LOUISVILLE, Ky. (WHAS11) - A new school year means new changes for JCPS when it comes to the cafeteria. The state's largest district is switching from Styrofoam to paper trays to promote recycling and cut down on waste.
The numbers connected to this project are astonishing, but JCPS said the best part about this is the invaluable lessons it will teach students about caring for their community and their world.
The whole district is implementing this program, but Bloom Elementary served as the pilot school. Just since starting it, the school is already dumping one less dumpster a week and has doubled its recycling.
The switch is getting rave reviews from students.
“The old trays aren’t helping the world. You’re just making a mess, and you’re not recycling,” fifth grader Serenity Keene said. “With the new trays, it’s better because you recycle, and you won’t have to worry about killing trees. I think it’s amazing, and it’s awesome for Bloom Elementary to do something to help our city and the world. My grade would be an A+.”
“Sometimes liquids would soak through them and our forks would poke holes in them [with the old trays],” fifth grader Jack Chenoweth said. “It’s way better for the environment, 10 out of 10.”
It's not just the trays getting a makeover, either.
"All of the items on this plate are recyclable. Water cups are new in all locations,” JCPS Nutrition Services Plant Manager Dan Ellnor said.
JCPS serves around 118,000 school lunches a day and goes through about 13 million trays every year. The district said the paper ones cost a bit more upfront, but that's money it more than makes up for later on.

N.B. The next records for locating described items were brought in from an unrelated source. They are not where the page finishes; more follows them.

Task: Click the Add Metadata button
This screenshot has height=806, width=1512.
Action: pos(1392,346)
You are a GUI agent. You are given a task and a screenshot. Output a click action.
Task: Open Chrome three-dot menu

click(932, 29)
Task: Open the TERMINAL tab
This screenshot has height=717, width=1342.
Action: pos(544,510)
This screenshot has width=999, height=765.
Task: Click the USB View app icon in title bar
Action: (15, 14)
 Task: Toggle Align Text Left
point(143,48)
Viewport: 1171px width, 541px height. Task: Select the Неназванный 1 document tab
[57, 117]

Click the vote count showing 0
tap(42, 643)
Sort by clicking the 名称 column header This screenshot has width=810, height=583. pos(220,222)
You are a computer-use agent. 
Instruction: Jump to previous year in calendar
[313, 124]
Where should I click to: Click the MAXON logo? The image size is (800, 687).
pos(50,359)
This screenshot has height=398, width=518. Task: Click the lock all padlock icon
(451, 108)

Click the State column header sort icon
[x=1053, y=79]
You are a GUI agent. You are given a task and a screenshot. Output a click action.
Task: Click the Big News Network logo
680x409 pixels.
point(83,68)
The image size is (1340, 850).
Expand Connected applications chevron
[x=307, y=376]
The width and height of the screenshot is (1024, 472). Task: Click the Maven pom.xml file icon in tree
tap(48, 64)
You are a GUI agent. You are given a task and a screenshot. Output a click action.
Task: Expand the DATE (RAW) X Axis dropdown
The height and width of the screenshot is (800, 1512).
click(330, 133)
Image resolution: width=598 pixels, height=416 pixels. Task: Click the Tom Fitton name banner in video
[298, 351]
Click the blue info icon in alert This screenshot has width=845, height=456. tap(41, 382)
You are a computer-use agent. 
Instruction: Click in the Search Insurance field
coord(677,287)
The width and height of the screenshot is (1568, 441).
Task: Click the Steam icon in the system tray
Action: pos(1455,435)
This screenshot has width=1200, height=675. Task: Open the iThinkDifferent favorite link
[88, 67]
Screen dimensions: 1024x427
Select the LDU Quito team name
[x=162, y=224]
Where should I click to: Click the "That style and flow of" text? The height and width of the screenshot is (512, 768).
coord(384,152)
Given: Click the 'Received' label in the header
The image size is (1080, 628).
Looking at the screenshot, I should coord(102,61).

"They let us put money into the classrooms instead of the garbage containers because we're spending about half as much on the disposal of these as we would on a typical foam tray,” JCPS COO Mike Raisor said.
All of that trash used to end up in landfills.
"Landfill space is finite. There's only so much so every little bit that we can divert will help in the future,” Department of Public Works Public Education Coordinator Karen Maynard said.
Now, it all gets turned into other paper products used throughout the region, cutting down on about 400 tons of waste every single school year.
"Switching to waste that can actually be recycled and that will actually go to the recycling center is a huge step in the right direction,” Maynard said.
Leaders believe the cafeteria can be just as much of a teaching moment as the classroom.
“I believe that kids a lot of times learn more about recycling and hopefully teach that to their parents at home. So, if this is something that’s becoming a big topic in the schools, then they can bring that home as well and hopefully recycle more there,” Maynard said.